X-ray machines, MRI machines, and fossil fuel manufacturing equipment based on Nuclear Magnetic Resonance (NMR) were all made possible by pulsed power systems during the 20th century.
Cullen College Assistant Professor of Electrical and Computer Engineering Harish Krishnamoorthy is leading a team of researchers at the University of Houston that is now attempting to create a new generation of ultra-compact pulsed power systems.
IEEE Transactions on Industrial Electronics released a study proposing a mini-pulsed power system capable of reducing the size of energy storage components like capacitors while yet supplying a powerful burst of power when needed. Pulsed power systems used in crucial applications like radar can be reduced in size by a factor of 10, according to a new report.

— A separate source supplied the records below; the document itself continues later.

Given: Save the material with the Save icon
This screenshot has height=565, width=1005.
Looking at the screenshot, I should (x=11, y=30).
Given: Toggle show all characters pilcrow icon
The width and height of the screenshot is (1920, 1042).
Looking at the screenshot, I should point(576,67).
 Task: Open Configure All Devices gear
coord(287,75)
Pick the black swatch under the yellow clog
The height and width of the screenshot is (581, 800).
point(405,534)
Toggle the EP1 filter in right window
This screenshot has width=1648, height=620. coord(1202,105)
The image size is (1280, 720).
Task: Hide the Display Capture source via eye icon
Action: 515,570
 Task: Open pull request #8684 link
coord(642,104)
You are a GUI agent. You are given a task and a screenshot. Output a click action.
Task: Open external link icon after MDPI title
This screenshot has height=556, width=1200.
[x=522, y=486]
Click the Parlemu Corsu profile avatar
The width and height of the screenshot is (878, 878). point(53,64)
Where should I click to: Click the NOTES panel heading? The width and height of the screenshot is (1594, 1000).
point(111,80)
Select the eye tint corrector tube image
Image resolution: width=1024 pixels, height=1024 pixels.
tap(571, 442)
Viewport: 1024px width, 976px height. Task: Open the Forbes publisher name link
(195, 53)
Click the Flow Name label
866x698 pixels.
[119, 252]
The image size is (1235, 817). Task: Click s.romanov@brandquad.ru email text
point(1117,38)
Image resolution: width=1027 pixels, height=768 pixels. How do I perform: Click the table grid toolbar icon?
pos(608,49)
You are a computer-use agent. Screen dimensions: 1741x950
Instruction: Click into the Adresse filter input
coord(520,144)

A $1 million grant from ARPA-E, the Department of Energy’s advanced research projects agency for energy, was recently given to the team for the development of a gallium nitride (GaN)-based miniaturised pulsed power system based on their innovative pulsed power system architecture. Sub-recipients of the award, Harvard University and Schlumberger, will collaborate with Krishnamoorthy’s team.
“Initially we’ll make a compact pulsed power supply for extreme environment fluid characterization that can disruptively reduce the cost of downhole well logging tools used in fossil and geothermal energy production. This will be followed by a miniaturized converter suitable for mobile hand-held MRI machines. However, we think that we can extend our technology to make small water-purification systems, pulsed laser systems and pulsed electro-magnetic radiation sources,” said Krishnamoorthy. Doctoral student Yu Yao is the paper’s lead author.
“We’re essentially creating a small high-density energy storage machine that will help with reducing the space these machines use, which will save hundreds of thousands of dollars in material costs and improve their reliability,” Krishnamoorthy added.